FIGS. 9 and 10 are top and side cross-sectional views of another embodiment of the spiral antenna, generally indicated at 40, and having two spiral arms 41 and 42, with two resonance structures 43, 44. These figures illustrate that the spiral arms may be formed as free-standing structures without the use of a substrate. For this, a mechanical support may be provided by rigid electrical leads 49 connecting at either the radially inner ends or the radially outer ends which themselves have mechanical support. Because a substrate is not used, the resonance structures 43 and 44 are spaced from and connected to the spiral arms by means of standoff insulators 44 and 45. And FIGS. 11 and 12 are similar to FIGS. 9 and 10, respectively, with the addition of vias 47 and 48 electrically connecting the spiral arms segments with the resonance structures.

FIG. 13 shows a single spiral arm embodiment of the present invention, generally indicated at 60 having a single spiral arm 61 and two resonance structures 63, 64. In particular, the single spiral arm is shown formed on a substrate 63. Similar to other embodiments the location of the resonance structures may be placed on either side of the substrate relative to the spiral arms.

Example Implementation: UWB Band-Notched at 5.15 to 5.825 GHz

FIGS. 14-20 show an example band-notched planar spiral antenna of the present invention that was fabricated on a substrate (i.e. a Duroid 5880 substrate from Rogers Corporation of Chandler, Ariz.) having a thickness of 0.79 mm. The antenna was designed for the FCC designated unlicensed ultra-wideband, which is 3.1 to 10.6 GHz.

In particular, the top layer of the substrate was printed with equiangular spiral geometry, and measured 5 cm across with four turns in each of the spiral arms. Width and the spacing between the spiral arms were kept to be the same dimension. Overall antenna is circular with a design radius of 3 cm. Based on the fact that tapered ends improve the impedance matching performance, region outside of the circular area covered by the radius to the inner edge of the arm has been cut away. Physical radius to the outer edge measures, 24.25 mm. Therefore the actual antenna spans just about 5 mm, as. Angular offset δ is kept at pi/2. The expansion rate is calculated to be 0.135. Inner diameter of the spirals is set to 2 mm. However the feed point gap is tapered toward the center until the gap reaches a 1 cm separation. Spiral makes four turns to extend the lower end of the operating frequency range to the point where the minimum feature size stays above the resolution limit of the PCB plotter used to fabricate the antenna. LPKF's S100 PCB prototyping machine was used for fabrication. With its tools designed for RF applications, machine is capable of realizing 0.2 mm trace and gap width. The minimum feature size for this antenna with the given parameters is 0.215 mm. The resonant structure is located at 2.11 turns to 2.4 turns with the same trace width as the top side.

**Material provided**.
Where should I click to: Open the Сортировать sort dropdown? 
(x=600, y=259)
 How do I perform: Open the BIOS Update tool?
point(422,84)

**Problem set**.
1. According to the spiral antenna text, what thickness was the substrate for the example antenna?
2. In the spiral antenna text, rewrite the passage that opens with "FIGS. 9 and 10 are" and closes with "the resonance structures.", changing "free-standing" to "self-supporting".

**Answer list**.
1. 0.79 mm

2.
FIGS. 9 and 10 are top and side cross-sectional views of another embodiment of the spiral antenna, generally indicated at 40, and having two spiral arms 41 and 42, with two resonance structures 43, 44. These figures illustrate that the spiral arms may be formed as self-supporting structures without the use of a substrate. For this, a mechanical support may be provided by rigid electrical leads 49 connecting at either the radially inner ends or the radially outer ends which themselves have mechanical support. Because a substrate is not used, the resonance structures 43 and 44 are spaced from and connected to the spiral arms by means of standoff insulators 44 and 45. And FIGS. 11 and 12 are similar to FIGS. 9 and 10, respectively, with the addition of vias 47 and 48 electrically connecting the spiral arms segments with the resonance structures.